Voilà la Berbérie que les Pères Blancs du cardinal Lavigerie voulurent conquérir à l’esprit de charité et à l’influence française [1].

Six mille habitans vivent agglomérés à Ighil-Ali en trois groupes, installés sur trois collines escarpées, qui donnent à ces quartiers des allures de forteresses. Et, à la vérité, ces divisions correspondent aux trois « çofs » qui se faisaient jadis une guerre perpétuelle. Les gens du faubourg de Tazaërt eussent été tués s’ils avaient eu l’audace de venir commercer avec les gens d’Ighil-Ali, et ceux-ci risquaient le poignard ou le plomb s’ils dépassaient d’une enjambée la porte qui marquait l’entrée du quartier de leurs voisins. Il fallait à ces citadins d’une même ville obtenir l’ « anaïa, » c’est-à-dire le sauf-conduit représenté par un gage que délivrait un notable ennemi.

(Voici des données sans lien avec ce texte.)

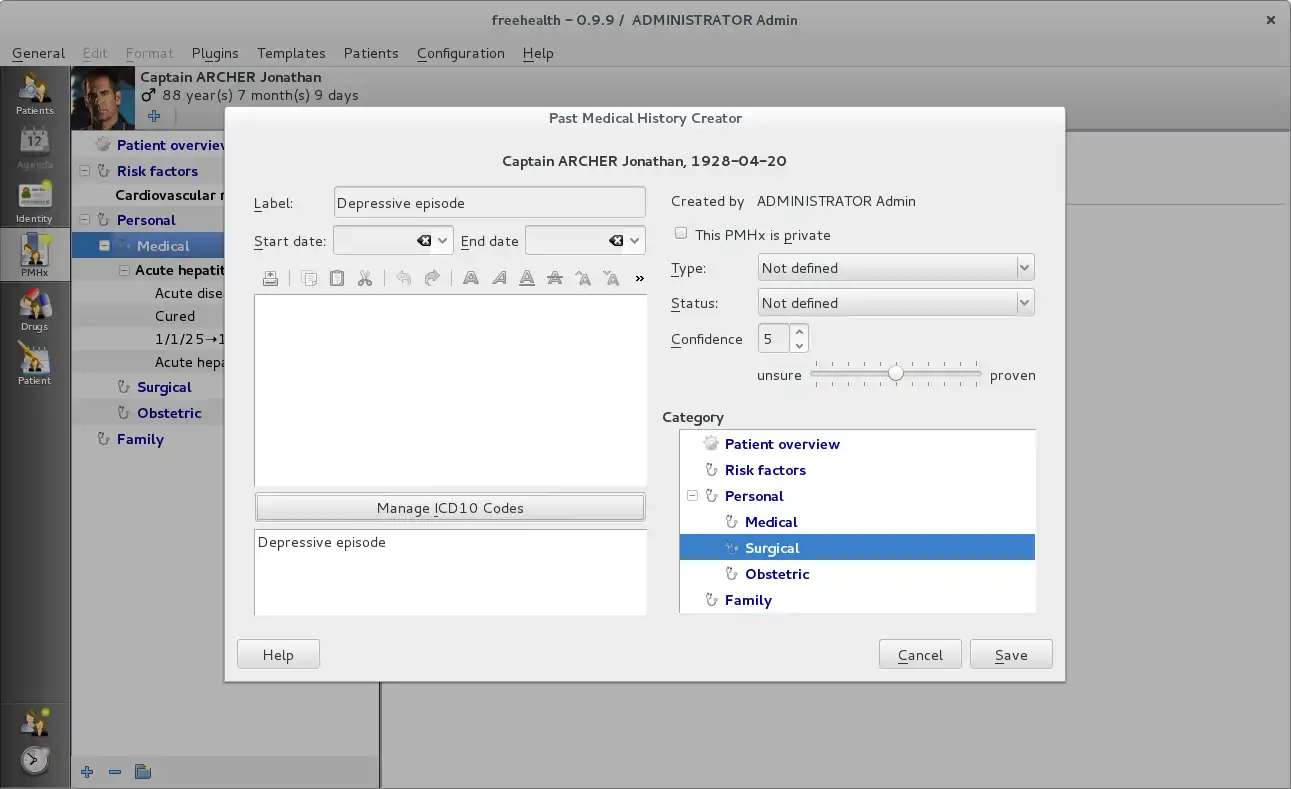Open the Templates menu
The height and width of the screenshot is (789, 1291).
click(x=290, y=53)
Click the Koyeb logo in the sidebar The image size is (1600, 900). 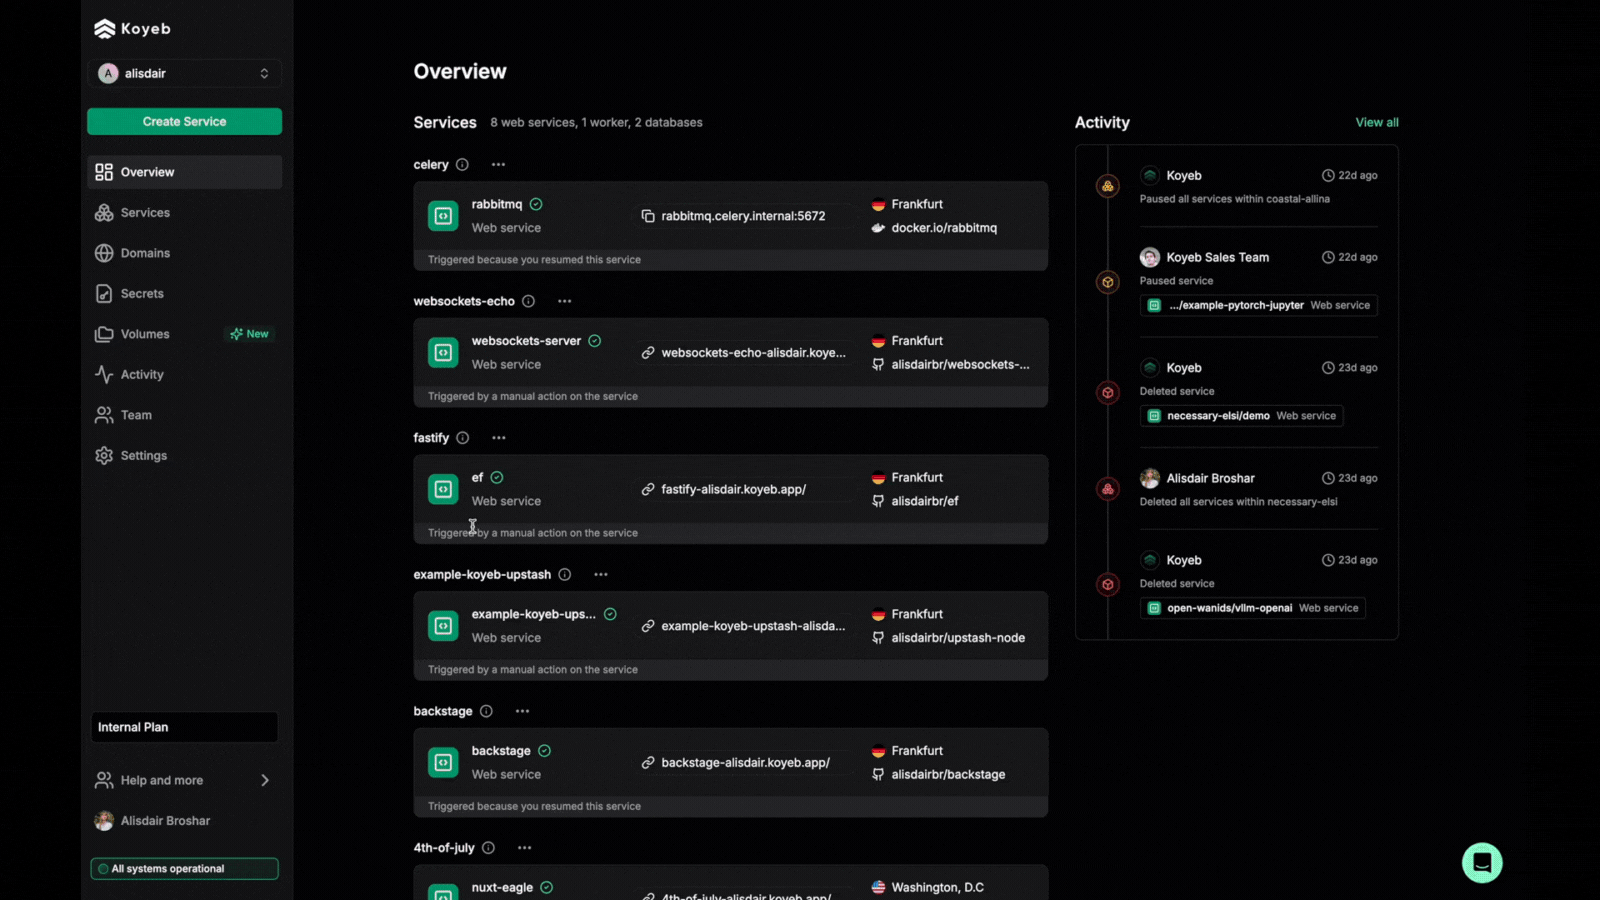pyautogui.click(x=132, y=29)
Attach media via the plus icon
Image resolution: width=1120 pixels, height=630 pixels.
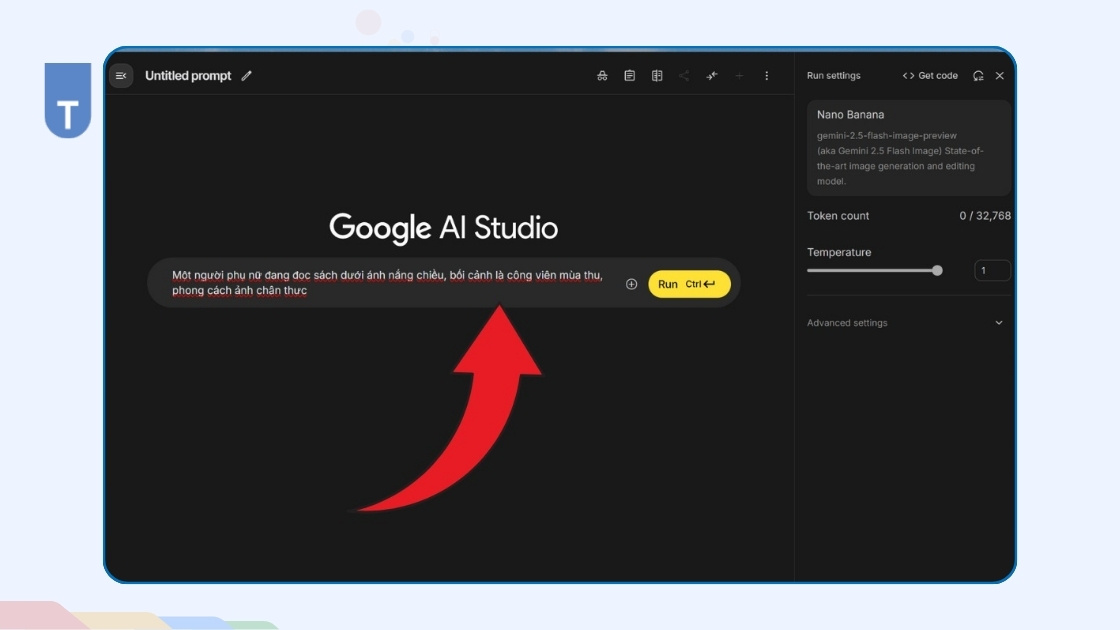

Symboliquement, le couvent des Pères Blancs se trouve placé entre Tazaërt et Ighil-Ali, et il forme trait d’union. Son aspect n’est pas imposant. On le devine, une stricte économie présida à son érection, et les religieux ne cherchèrent pas à jouir des biens de ce monde, en ce lieu splendide pour un artiste amoureux de la montagne et de la féerie quotidienne de la lumière, mais déshérité, assoiffé, sinistre pour des Français accoutumés à notre aimable vie provinciale.

De la route qui continue vers les hauts plateaux de Sétif, il faut descendre par un chemin raide vers la cour extérieure bordée de murs, derrière lesquels se récréent une centaine

  1. Les Pères Blancs m’assurèrent qu’ils faisaient d’abord et avant tout œuvre de propagande française.